La divulgation de la vulnérabilité de Spring4Shell fait suite à la découverte d'un programme d'exploitation RCE dans le logiciel open source Log4j connu sous le nom de Log4Shell, que de nombreuses entreprises utilisent pour gérer les logs créés par une application Java. À la suite de la découverte de cette vulnérabilité, il semble que les experts en sécurité aient intensifié leurs efforts pour déceler d'autres vulnérabilités RCE dans les applications Java.

Les changements à apporter afin de faire face aux vulnérabilités

Personne ne peut dire avec certitude s'il existe d'autres vulnérabilités de ce type, mais les équipes de cybersécurité seraient bien avisées de se préparer au pire. Outre la modernisation des processus de gestion des incidents, de nombreuses entreprises ont adopté de manière plus offensive les meilleures pratiques DevSecOps, qui confèrent aux développeurs une plus grande responsabilité en matière de sécurité des applications. Après tout, les développeurs ne sont pas seulement ceux qui doivent corriger ces vulnérabilités, ils ont aussi souvent une connaissance plus précise des applications en cours d'exécution qui pourraient être affectées.
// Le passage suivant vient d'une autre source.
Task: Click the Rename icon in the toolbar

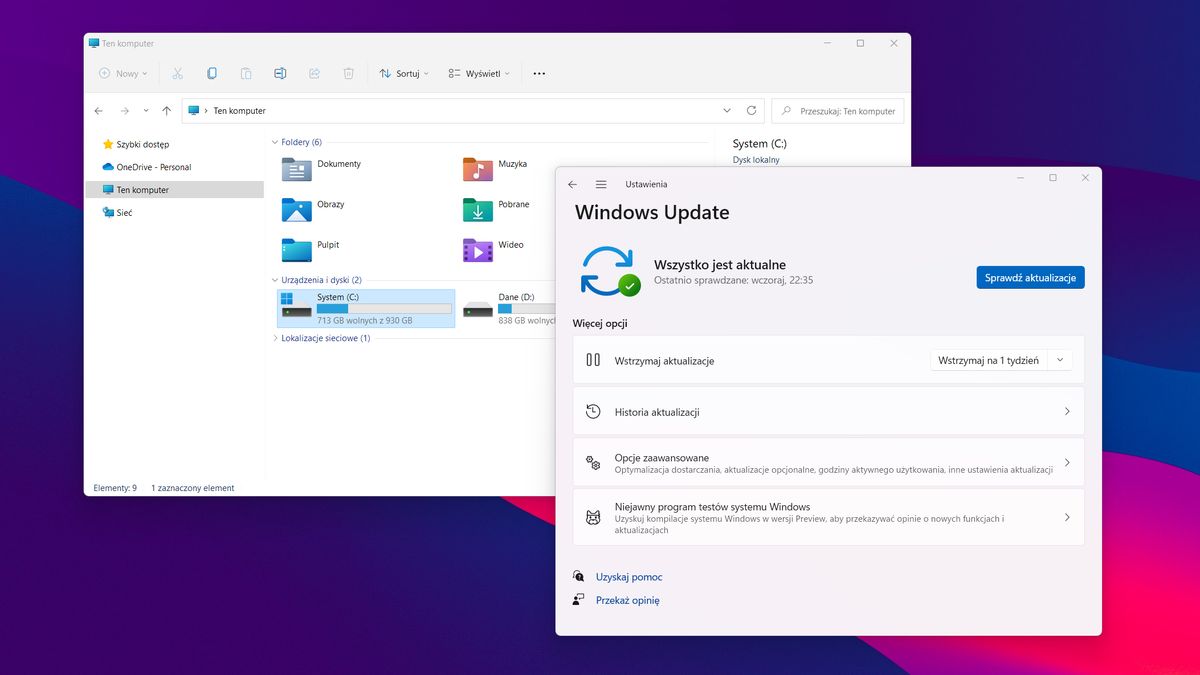Action: (x=281, y=73)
La question de savoir jusqu'à quel point il faut transférer la responsabilité de la sécurité des applications suscite bien sûr de nombreux débats. En théorie, de nombreux développeurs sont désormais tenus de gérer l'ensemble du cycle de vie d'une application, et notamment toutes les mises à jour de sécurité. Le problème est que la plupart des développeurs ne possèdent pas une grande expertise en matière de sécurité. Il convient plutôt d'intégrer divers types d'outils d'analyse de code dans les plateformes d'intégration continue/de livraison continue (CI/CD) que de nombreuses entreprises utilisent désormais pour la gestion du développement des applications. Plutôt que de tout changer, les équipes d'exploitation qui soutiennent les développeurs pourraient les aider d'une manière qui n'oblige pas les développeurs à devenir des experts en sécurité.

Quelle que soit l'approche adoptée, la surveillance des chaînes d'approvisionnement des logiciels s'est déjà accrue à la suite d'une série de violations très médiatisées qui ont conduit l'administration Biden à publier un décret exigeant des pratiques plus strictes. Le véritable enjeu consiste maintenant à déterminer lesquelles des anciennes applications il est judicieux de conserver, malgré le risque de découverte de nouvelles vulnérabilités de type zero-day, et à les remplacer par des applications plus récentes, développées dans un langage de programmation qui pourrait être intrinsèquement plus sûr.

Le problème est que le nombre de vulnérabilités de type zero-day révélées ne cesse d'augmenter. Malheureusement, les cybercriminels accordent beaucoup plus d'attention à ces informations que la plupart des entreprises concernées. Dans de nombreux cas, personne ne cherche à détecter les vulnérabilités de type zero-day. Après tout, le pourcentage de leurs applications qui ont été touchées par une vulnérabilité de type zero-day pourrait se révéler relativement faible.